Monday, July 25, 2011

Washington Times condemns Pearl Harbor Tea Ceremony

Sen Genshitsu offers tea to Pearl Harbor victims.
In an "Analysis/Opinion" piece titled "Crashing the Party at Pearl Harbor" in right-wing "propaganda sheet" The Washington Times on Friday, former editor Wesley Pruden condemns a historic tea ceremony conducted by Dr. Sen Genshitsu, who served in the Japanese naval air force during World War II, (though not at Pearl Harbor), the 15th generation grand master of the  Urasenke school, as "political correctness run amok" and "misplaced sentiment."

In a short piece throbbing with ignorance and barely disguised racism, Pruden writes:
"The grand tea master of something called the Urasenke School of Tea in Japan brewed up a pot of ceremonial green tea and presented two bowls of it to the ghosts of the 1,177 men whose names are engraved in marble above their ship as 'the gallant men here entombed and their shipmates who gave their lives in action on December 7, 1941.' Genshitsu Sen XV, now 88, was a Japanese airman during World War II, though not at Pearl, and said his tea ceremony was a gesture of respect toward the dead, an attempt to make sure sacrifice was not forgotten, as well as a few words of ritual blah blah about world peace, mutual understanding, reconciliation and all that good stuff. Gov. Neil Abercrombie of Hawaii went all starry-eyed and applied more goo-goo in response . . . The governor thinks the tea pots even hold a lesson for 'other people and countries warring with as much enmity and mutual misunderstanding as we once experienced ourselves.' Maybe it does, though to expect such an example to make friends of radical Muslims in the Middle East is to expect a lot from a little tea and sympathy."
The Urasenke school, which dates to the 16th century, is the largest school of traditional Japanese tea ceremony on Earth.  The current grand master is the 16th hereditary head of the school, which has branches all over the world, and also runs two accredited universities. 

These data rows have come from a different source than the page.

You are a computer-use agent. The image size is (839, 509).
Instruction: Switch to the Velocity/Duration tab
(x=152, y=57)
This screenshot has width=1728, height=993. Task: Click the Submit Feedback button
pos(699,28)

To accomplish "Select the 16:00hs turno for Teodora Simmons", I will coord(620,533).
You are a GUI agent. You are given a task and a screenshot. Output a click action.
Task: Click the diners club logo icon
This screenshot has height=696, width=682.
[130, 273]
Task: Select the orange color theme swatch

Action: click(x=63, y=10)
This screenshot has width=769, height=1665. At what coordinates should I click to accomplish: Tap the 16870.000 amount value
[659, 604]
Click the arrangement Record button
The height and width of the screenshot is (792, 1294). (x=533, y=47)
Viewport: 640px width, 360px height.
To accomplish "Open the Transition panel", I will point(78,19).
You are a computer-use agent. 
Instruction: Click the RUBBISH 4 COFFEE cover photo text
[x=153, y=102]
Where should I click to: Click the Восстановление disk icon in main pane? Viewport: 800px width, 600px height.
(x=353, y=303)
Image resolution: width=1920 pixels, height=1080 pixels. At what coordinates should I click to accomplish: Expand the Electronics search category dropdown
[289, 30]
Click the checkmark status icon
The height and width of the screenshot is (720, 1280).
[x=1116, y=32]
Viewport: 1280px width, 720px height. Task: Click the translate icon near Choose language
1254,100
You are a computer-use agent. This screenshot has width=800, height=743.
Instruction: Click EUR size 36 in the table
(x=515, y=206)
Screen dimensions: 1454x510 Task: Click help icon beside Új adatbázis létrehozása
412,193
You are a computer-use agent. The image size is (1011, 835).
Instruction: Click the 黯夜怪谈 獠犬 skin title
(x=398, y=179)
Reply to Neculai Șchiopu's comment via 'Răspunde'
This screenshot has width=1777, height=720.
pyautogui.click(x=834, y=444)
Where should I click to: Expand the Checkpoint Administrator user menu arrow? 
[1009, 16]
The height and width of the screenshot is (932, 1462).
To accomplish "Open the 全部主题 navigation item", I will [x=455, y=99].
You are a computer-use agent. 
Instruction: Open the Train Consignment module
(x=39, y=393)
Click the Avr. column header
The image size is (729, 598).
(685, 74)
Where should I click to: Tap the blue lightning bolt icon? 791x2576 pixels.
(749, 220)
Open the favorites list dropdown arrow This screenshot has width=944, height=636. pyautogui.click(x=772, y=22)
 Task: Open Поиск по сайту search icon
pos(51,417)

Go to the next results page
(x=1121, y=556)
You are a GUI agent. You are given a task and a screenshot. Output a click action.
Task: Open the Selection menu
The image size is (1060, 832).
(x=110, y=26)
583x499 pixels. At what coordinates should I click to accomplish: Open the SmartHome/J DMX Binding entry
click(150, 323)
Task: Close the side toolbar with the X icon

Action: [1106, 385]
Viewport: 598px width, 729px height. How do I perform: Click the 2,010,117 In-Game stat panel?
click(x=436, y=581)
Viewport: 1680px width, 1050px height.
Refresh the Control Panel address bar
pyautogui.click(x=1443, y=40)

In Japanese tea ceremony, tea is not "brewed" in a pot, as Pruden would have learned had he bothered to do 30 seconds of research; instead, it is prepared ceremonially by whisking powdered tea and water, in this case in a ceremony over a millennium and a half old, specifically for honouring the dead.  "Ceremonial tea-sipping at the USS Arizona" (had it actually taken place; sources indicate that it did not: bowls of tea were presented to the dead and for world peace) is not, therefore, "akin to crashing the funeral, as Pruden writes; instead, it is performing a memorial.  Not one the painfully parochial Pruden bothered to try to understand, evidently, but no less appropriate, symbolic, and heartfelt for it.

Pruden then goes compare the ceremony to Ronald Reagan's remarks about "another old foe now friendly, sort of," invoking that president's remarks about German soldiers:
"The SS troopers were human, perhaps, but [Reagan] was more than a few inches over the top to mourn storm troopers. They were the crushers working for the 'vicious ideology,' not the crushees [sic] . . . The Japanese tea master said his ceremony was meant to 'heal,' invoking the favorite soothing syrup of the therapeutic age, and no doubt it was. (Cue applause.) But some wounds can't be healed by a pot of tea, hot or iced. A tea party aboard the remains of the USS Arizona, however well-meant, is sentiment misplaced, and a little bit creepy. To think otherwise demeans the sacrifice of the men at the bottom of Pearl Harbor."
Pruden is known for his racism.  On November 17, 2009, he published an opinion piece titled "Obama bows, the nation cringes," in which he railed about what he claimed were President Obama's breaches of etiquette committed on his tour of Asia, such as bowing to Emperor Akihito of Japan.  Since Obama was "sired by a Kenyan father, born to a mother attracted to men of the Third World and reared by grandparents in Hawaii," Pruden wrote, he "has no natural instinct or blood impulse for what [America] is about."


1 comment:

  1. The Washington Times is an arm of the Unification Church (AKA Moonies).